Was ein gutes internes Audit leisten soll
Ein Audit soll Transparenz schaffen, ohne das Unternehmen mit einem theoretischen Fragenkatalog zu blockieren. Darum strukturieren wir Audits so, dass sie den echten Ablauf von Prozessen, Rollen und Nachweisen sichtbar machen.
- Auditprogramm mit Themen, Bereichen und Zeitfenstern
- Fragenleitfäden für Interviews und Stichproben
- saubere Trennung zwischen Abweichungen, Beobachtungen und Hinweisen
- Maßnahmenliste mit Verantwortung und Fristen
- Nachverfolgung bis zur wirksamen Umsetzung
Von der Vorbereitung bis zur Nachverfolgung
Auditplan und Geltungsbereich
Vor dem Audit muss klar sein, welche Prozesse, Standorte, Rollen und Nachweise im Fokus stehen. Ein klarer Geltungsbereich spart Zeit und verhindert unscharfe Feststellungen.
Interviews und Stichproben
Wir bereiten Fragelinien so vor, dass der reale Ablauf sichtbar wird: Wer entscheidet, wer prüft, wo liegen Vorlagen, wie wird dokumentiert und wie werden Abweichungen behandelt?

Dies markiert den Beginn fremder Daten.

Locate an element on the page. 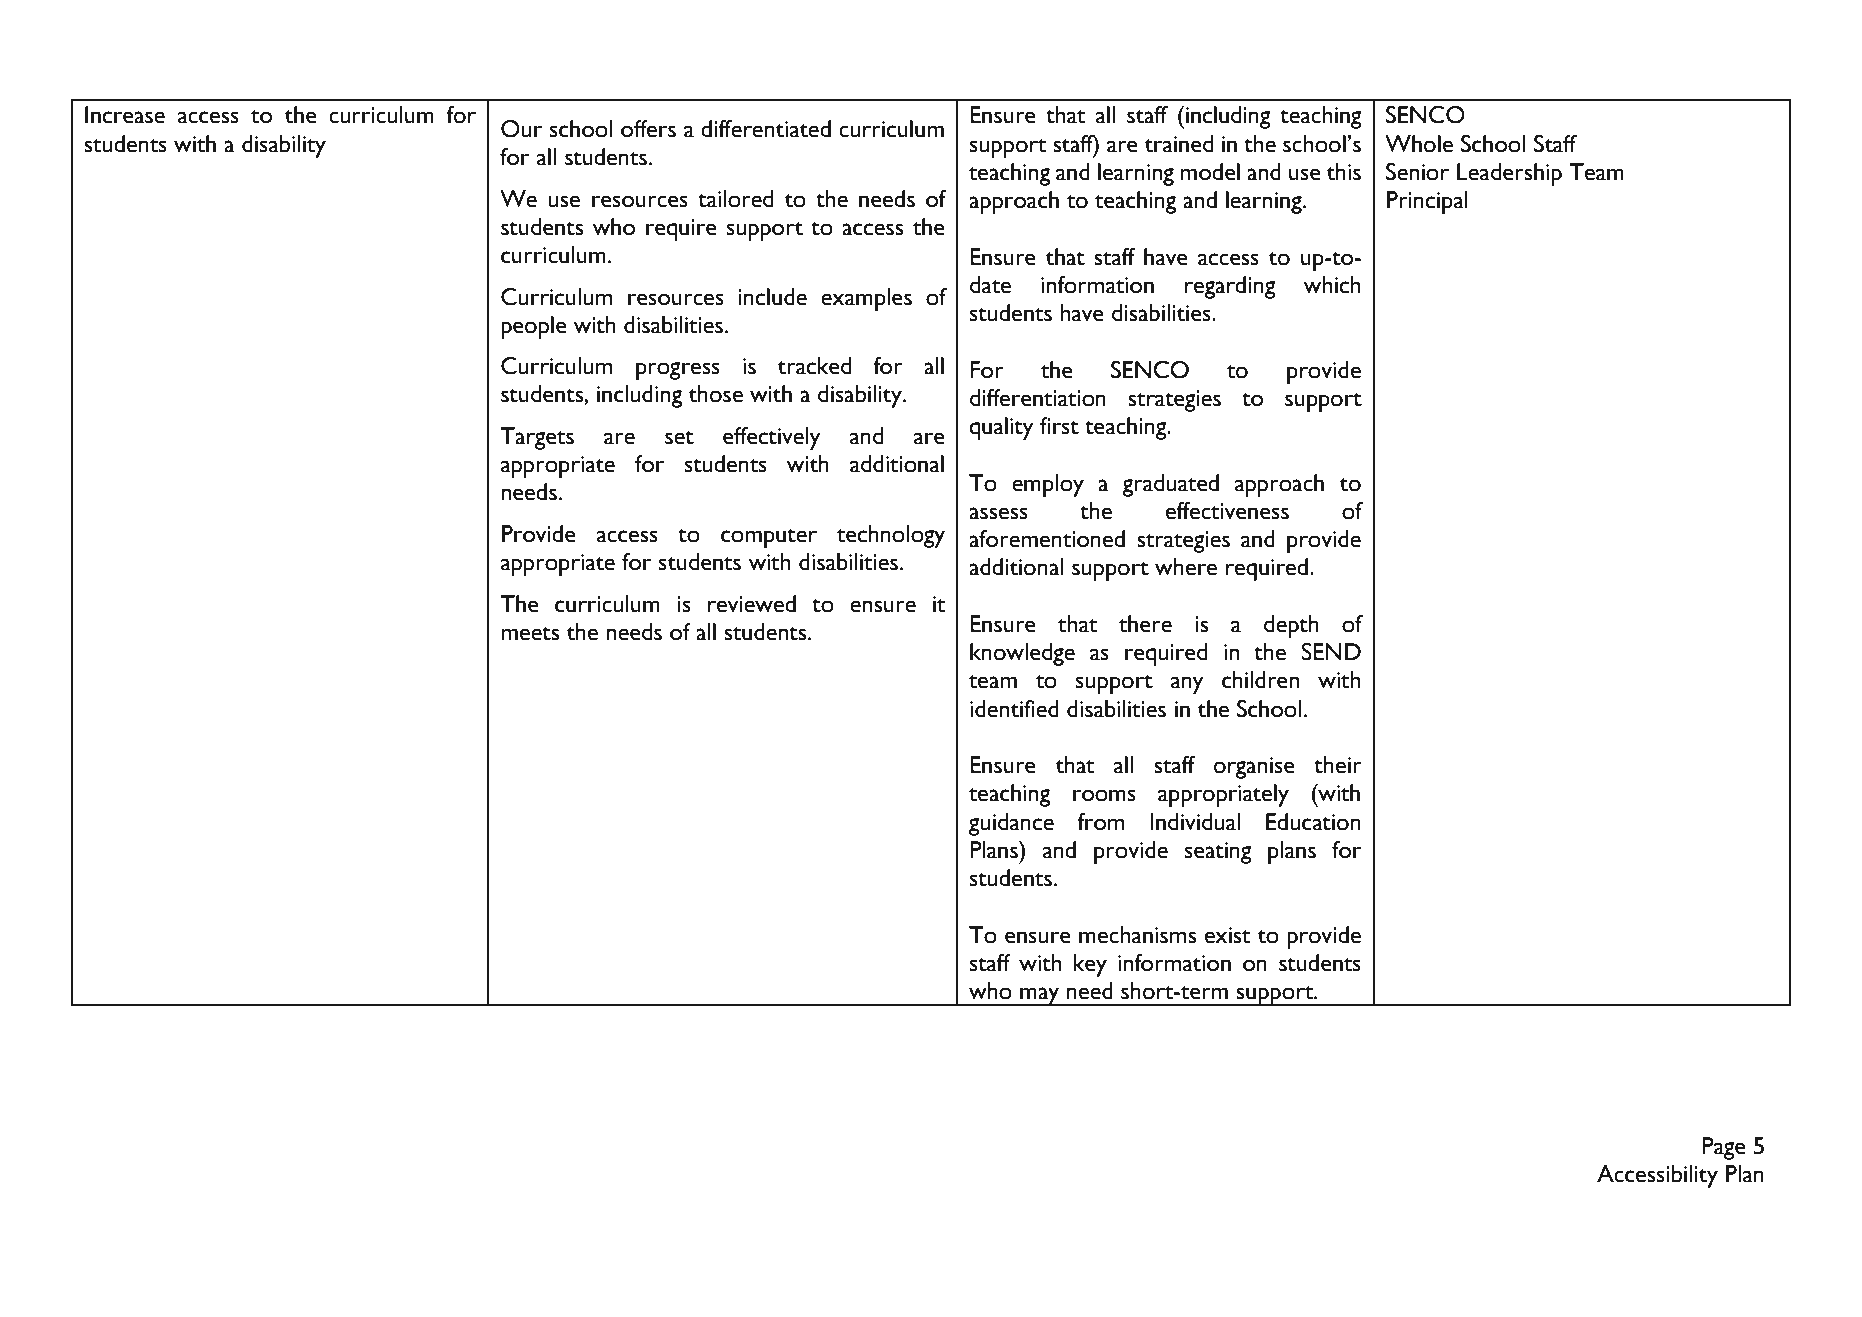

Feststellungen sauber formulieren
Nur sauber formulierte Feststellungen führen später zu wirksamen Maßnahmen. Deshalb trennen wir Beobachtung, Bewertung und Handlungsempfehlung klar voneinander.
Folgemaßnahmen verankern
Das Audit endet nicht mit dem Protokoll. Entscheidend ist, dass Maßnahmen terminiert, Verantwortlichkeiten geklärt und der Fortschritt später erneut bewertet wird.
Typische Einsatzfälle
Interne Audits eignen sich besonders zur Vorbereitung auf ISO-9001-Audits, zur Prüfung gelebter Datenschutzprozesse oder zur systematischen Betrachtung von Website- und Online-Prozessen mit organisatorischem Bezug.